I am happy. So incredibly content. Massively elated. Absurdly giddy. Beyond jubilant. It's funny because you don't truly know the meaning of 'happy' until you are way passed whatever you thought it was. And that, my friends, is where I find myself today.
Married life is, to say the least, amazing. I still get kicks out of referring to Rob as 'my husband' and my stomach always flutters a little when he answers his phone, "Hello, wife." Being married, for us anyhow, is so much more than saying goodnight and falling asleep in the same bed, and coming home to each other, in our house, night after night after night. It is even more than knowing that someone can see the depth of who I am and love me even more for it. It is the feeling that penetrates my very being of knowing that he is my forever. Knowing that regardless of where life takes us, of the many successes and failures we are destined to see, the ups and downs, the experiences, the challenges and every single change this life throws at us, that Rob will be my constant, always there, never-ending adventure partner.
I can handle moving away from my friends and family, because I know he will be there. I can handle financial problems, because he will be there. I can handle the emotions of a pregnancy, the frustration of a rebelling teenager, the loss of a pet, the rage of let-downs, because my lover will consistently and constantly be there. For me, for us, for life.
The problems Rob and I faced before the wedding are still here. Our conflicts and our issues haven't changed. We are still so far from perfect, yet one hundred percent in the midst of bliss. Marriage wasn't our solution; it was our promise. Our never-ending vow that we are going to be together forever; that regardless of our differences and the struggles we face through life, that we will always be there for one another.
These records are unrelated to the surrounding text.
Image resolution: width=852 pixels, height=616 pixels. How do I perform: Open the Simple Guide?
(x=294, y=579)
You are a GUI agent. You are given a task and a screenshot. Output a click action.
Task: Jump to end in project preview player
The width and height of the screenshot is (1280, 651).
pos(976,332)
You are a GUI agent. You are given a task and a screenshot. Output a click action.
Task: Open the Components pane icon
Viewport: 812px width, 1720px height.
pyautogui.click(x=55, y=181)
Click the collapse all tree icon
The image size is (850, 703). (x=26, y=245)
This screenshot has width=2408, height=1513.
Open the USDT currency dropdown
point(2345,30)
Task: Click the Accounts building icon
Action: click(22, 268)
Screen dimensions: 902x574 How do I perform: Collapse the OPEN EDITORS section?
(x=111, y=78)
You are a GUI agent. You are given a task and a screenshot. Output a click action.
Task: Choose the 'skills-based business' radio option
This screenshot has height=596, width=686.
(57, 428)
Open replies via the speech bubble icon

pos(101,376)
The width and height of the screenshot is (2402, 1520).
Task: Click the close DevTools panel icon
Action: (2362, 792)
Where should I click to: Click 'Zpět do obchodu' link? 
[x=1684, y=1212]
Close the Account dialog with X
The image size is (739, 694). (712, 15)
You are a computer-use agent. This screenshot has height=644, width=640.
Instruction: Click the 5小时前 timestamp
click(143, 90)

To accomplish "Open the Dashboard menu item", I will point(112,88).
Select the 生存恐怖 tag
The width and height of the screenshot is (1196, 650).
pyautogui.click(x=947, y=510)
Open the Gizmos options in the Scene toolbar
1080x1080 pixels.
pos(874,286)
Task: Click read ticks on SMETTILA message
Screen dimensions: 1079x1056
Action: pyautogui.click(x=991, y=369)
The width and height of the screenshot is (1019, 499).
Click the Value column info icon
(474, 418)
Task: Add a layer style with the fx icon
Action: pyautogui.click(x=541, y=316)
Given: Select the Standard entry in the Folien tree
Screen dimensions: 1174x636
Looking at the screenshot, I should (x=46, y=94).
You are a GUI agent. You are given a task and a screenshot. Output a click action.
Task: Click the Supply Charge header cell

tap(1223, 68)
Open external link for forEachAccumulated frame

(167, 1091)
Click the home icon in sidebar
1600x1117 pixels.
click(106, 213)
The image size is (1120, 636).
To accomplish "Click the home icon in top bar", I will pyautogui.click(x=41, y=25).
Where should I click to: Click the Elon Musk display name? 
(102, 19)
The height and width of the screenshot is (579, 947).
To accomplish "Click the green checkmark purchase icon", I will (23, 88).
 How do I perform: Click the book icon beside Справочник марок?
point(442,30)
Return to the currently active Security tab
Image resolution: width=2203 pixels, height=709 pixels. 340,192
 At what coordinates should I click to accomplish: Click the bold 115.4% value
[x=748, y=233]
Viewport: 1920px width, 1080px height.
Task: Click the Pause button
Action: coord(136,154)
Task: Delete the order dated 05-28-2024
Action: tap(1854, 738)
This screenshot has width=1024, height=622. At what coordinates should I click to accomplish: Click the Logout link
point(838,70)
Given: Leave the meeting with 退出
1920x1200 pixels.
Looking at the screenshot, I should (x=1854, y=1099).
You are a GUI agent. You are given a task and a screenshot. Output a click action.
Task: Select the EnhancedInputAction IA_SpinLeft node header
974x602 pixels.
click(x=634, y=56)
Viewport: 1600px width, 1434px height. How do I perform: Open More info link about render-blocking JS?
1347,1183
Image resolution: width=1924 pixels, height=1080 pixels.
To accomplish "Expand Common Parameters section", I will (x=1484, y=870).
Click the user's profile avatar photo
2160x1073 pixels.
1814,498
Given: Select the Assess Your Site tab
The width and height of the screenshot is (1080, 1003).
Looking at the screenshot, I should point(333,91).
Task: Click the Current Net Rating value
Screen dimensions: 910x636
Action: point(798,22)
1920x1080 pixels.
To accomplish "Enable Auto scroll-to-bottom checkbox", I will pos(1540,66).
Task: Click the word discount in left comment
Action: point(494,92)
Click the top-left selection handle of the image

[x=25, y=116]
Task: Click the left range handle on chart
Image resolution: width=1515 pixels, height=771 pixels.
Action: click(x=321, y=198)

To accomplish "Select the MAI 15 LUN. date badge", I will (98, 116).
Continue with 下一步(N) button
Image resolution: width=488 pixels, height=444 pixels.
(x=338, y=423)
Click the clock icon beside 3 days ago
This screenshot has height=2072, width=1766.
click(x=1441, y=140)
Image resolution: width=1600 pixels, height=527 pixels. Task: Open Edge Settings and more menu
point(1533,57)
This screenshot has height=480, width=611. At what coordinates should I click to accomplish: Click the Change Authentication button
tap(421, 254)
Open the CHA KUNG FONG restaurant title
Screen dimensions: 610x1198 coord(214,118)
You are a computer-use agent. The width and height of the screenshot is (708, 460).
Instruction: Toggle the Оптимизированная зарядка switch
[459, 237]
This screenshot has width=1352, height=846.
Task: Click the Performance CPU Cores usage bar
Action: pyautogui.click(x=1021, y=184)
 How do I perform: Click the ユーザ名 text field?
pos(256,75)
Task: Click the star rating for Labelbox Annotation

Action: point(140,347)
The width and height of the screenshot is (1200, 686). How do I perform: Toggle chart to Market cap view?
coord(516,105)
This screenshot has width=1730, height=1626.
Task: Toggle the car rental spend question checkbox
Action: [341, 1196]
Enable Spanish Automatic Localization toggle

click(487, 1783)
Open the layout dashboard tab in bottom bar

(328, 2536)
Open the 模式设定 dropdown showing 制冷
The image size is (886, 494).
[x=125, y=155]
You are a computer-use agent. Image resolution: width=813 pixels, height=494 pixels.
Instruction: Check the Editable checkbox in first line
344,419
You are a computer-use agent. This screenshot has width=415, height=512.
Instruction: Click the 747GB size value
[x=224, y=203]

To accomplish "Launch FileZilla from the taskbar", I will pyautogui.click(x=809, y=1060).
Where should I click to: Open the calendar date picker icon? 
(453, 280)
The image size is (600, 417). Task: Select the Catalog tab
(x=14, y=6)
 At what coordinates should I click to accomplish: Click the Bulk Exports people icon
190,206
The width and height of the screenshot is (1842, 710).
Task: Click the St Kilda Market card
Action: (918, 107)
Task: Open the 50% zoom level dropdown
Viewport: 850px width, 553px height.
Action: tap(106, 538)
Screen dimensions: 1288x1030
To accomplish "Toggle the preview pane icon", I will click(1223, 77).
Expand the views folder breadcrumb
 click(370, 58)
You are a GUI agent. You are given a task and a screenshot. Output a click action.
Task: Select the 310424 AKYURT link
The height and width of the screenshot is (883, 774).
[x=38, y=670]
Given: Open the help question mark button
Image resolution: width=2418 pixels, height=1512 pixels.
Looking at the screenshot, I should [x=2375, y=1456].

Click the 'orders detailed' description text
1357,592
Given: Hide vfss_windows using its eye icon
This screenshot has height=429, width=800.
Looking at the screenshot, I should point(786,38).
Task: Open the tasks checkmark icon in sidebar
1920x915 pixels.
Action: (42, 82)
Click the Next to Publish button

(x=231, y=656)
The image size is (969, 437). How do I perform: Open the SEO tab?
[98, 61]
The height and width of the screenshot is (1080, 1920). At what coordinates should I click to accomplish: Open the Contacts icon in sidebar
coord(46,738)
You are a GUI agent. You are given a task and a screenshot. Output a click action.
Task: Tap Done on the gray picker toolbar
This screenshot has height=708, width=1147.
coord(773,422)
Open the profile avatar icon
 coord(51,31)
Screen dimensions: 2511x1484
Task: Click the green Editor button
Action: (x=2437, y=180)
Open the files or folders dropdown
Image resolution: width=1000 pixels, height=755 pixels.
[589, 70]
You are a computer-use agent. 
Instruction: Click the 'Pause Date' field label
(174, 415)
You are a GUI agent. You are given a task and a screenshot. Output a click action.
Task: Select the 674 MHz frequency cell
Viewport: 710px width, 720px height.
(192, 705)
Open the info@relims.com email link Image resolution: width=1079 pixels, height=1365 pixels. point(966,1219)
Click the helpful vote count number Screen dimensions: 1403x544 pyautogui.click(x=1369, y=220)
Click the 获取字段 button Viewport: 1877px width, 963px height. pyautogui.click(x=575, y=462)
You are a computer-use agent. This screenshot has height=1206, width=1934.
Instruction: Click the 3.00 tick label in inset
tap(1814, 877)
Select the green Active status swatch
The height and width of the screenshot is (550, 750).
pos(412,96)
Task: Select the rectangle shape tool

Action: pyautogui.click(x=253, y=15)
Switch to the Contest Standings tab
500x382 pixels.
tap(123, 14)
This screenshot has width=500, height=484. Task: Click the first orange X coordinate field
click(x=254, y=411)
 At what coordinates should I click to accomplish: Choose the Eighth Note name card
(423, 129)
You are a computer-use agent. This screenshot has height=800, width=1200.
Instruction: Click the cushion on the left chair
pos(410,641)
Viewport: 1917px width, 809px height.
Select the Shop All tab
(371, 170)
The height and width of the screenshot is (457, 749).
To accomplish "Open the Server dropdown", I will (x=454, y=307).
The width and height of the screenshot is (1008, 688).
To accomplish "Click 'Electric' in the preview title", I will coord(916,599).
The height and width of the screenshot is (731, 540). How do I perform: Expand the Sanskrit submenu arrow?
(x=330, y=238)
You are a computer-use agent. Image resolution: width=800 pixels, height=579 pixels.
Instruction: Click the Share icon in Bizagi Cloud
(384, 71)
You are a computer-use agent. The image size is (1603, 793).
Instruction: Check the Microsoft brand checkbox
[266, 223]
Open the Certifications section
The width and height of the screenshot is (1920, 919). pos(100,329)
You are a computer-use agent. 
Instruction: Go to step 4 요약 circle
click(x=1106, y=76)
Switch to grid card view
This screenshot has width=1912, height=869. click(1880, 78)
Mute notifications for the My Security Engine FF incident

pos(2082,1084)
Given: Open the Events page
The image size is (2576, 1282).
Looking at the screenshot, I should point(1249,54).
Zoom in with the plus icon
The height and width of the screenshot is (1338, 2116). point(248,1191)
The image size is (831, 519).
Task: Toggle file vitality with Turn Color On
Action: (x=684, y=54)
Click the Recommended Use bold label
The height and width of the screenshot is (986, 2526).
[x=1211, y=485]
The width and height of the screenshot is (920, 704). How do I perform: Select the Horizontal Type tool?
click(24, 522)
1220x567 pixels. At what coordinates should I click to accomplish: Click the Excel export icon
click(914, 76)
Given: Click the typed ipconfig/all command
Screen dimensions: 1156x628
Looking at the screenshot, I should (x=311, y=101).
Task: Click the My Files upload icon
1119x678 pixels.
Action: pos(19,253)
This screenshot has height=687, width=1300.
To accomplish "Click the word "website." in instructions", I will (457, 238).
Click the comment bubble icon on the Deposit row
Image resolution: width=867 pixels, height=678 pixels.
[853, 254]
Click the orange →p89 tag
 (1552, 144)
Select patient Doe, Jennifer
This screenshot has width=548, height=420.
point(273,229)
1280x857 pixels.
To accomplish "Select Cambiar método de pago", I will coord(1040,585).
Our marriage is more than just words we spoke, or the papers we signed; it is now a feeling embedded deep within us. People ask if it really feels different to be married, especially after dating for five years. And I tell them; heck yes it does. I don't think I can really describe it, but it is a whole different ball game.
Here goes our forever...
1 comment:
Kristin, you are a beautiful writer! I love this statement-
"Marriage wasn't our solution; it was our promise." I'm going to steal it :). Glad to hear you are enjoying your new life together. Blessings! And congrats on your goddaughter. She really is beautiful (and I know firsthand that you know some beautiful babies, wink, wink).